Sharpe and Prichett said they also shared a concern that analytical and ethical judgment skills, though addressed in the new curriculum plans, might not be emphasized as much in practice.

“Analytical skills and statistics are the real building blocks for decision-making, and it’s so easy to let those skills take a backseat to management skills,” Sharpe said.

But Podolny said there will be no change in the analytical skills provided in the curriculum, only the context in which those skills were presented.

“Analytical skills are no less central in the new curriculum than in the one currently offered,” Podolny said. “The major difference is that the presentation of the analytical tools and frameworks will be contextually grounded in the challenges of management to a greater degree than in the past.”

Prichett said he was particularly concerned that the language describing the new curriculum’s inclusion of ethical issues said it merely “afford[s] the opportunity” for discussion instead of actively promoting it.
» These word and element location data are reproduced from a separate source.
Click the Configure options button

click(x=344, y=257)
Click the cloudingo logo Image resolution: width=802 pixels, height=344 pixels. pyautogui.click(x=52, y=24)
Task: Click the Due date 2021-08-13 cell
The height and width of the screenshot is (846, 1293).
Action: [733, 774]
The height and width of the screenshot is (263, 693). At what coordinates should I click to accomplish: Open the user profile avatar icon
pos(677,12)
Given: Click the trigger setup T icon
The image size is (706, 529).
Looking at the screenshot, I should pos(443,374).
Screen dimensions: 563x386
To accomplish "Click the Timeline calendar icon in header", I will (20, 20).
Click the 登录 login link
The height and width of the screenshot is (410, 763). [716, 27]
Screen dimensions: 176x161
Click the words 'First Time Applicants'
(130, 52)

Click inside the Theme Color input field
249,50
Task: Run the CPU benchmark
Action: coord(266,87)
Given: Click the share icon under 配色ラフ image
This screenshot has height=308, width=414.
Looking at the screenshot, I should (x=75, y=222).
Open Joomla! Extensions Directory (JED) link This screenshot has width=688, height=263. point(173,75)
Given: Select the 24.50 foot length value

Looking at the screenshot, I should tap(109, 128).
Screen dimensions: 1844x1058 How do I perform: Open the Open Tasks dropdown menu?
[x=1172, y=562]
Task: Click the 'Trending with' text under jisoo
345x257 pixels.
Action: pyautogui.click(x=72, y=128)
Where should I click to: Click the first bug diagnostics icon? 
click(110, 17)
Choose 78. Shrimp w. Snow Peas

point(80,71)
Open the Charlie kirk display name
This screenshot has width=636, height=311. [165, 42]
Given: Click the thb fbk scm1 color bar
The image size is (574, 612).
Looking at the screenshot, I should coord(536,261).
Concerning the new core’s treatment of ethical issues, Podolny said he thinks the multidisciplinary courses offered in the Organizational Perspectives module of the new curriculum will do a better job teaching ethics in the context of managerial relationships.

SOM student body representative Josh Fried SOM ’07 said the faculty’s prominent role in developing new teaching materials made him feel confident that aspects of the curriculum like quantitative analysis and ethical concerns would not be overlooked.

“A lot of the material taught in the new curriculum will be generated by our professors, and consequently I think they’ll put a lot of time and effort into the values that our school champions, like accountability and ethical issues,” Fried said. “It’s not like the curriculum will only be using Harvard cases — which are built purely around different problems in management education but sometimes avoid moral issues — so the faculty will be able to incorporate those things as they see fit.”

Assessment of the new educational program by peers from outside Yale may also prove a challenge, Prichett said.

“When you define your own assessment standards, the faculty can sometimes feel it’s an invasive process,” Prichett said. “At the same time, you need to make sure what you’re doing is working.”

Podolny said he and the SOM faculty are aware of the need for rigorous assessment and have discussed this topic frequently throughout the curriculum review.

“As we develop materials, we will also be identifying and developing assessment tools,” Podolny said. “At the time of our next AACSB accreditation, I am confident that the review panel will be impressed by our commitment to developing the analytical skills that are understood to be an essential part of an MBA.”

But Chevalier said the SOM continues to discuss what form assessments will take.

“We’ve had a lot of discussion of mechanisms for assessment, and an assessment committee has been redesigning the way we assess students and they assess us,” she said. “There’s an interesting question of short-run versus long-run assessment, but it’s certainly a part of the plan that we take very seriously.”

Prichett said he believes a main assumption behind the SOM’s new curriculum is that applicants to the school will have had a strong liberal arts background, but Chevalier said she doesn’t see that as a problem.

“I can’t imagine there’s a student from a particular background that would need or want a more integrated management education more than another student,” she said.

Regardless of the background of students attracted by the new curriculum, Podolny said, he believes the new core will attract the kind of students that SOM ideally seeks — those who embody the school’s mission of becoming leaders for business and society.

Fried said Podolny has been explicit in faculty discussions, maintaining that even under the new curriculum model, students will not leave the SOM without knowing basic management concepts like discounted cash flows. He said that while he did not believe the SOM’s intention was to purposely draw more students of a certain demographic, undergraduates from a liberal arts background might find this new model more attractive.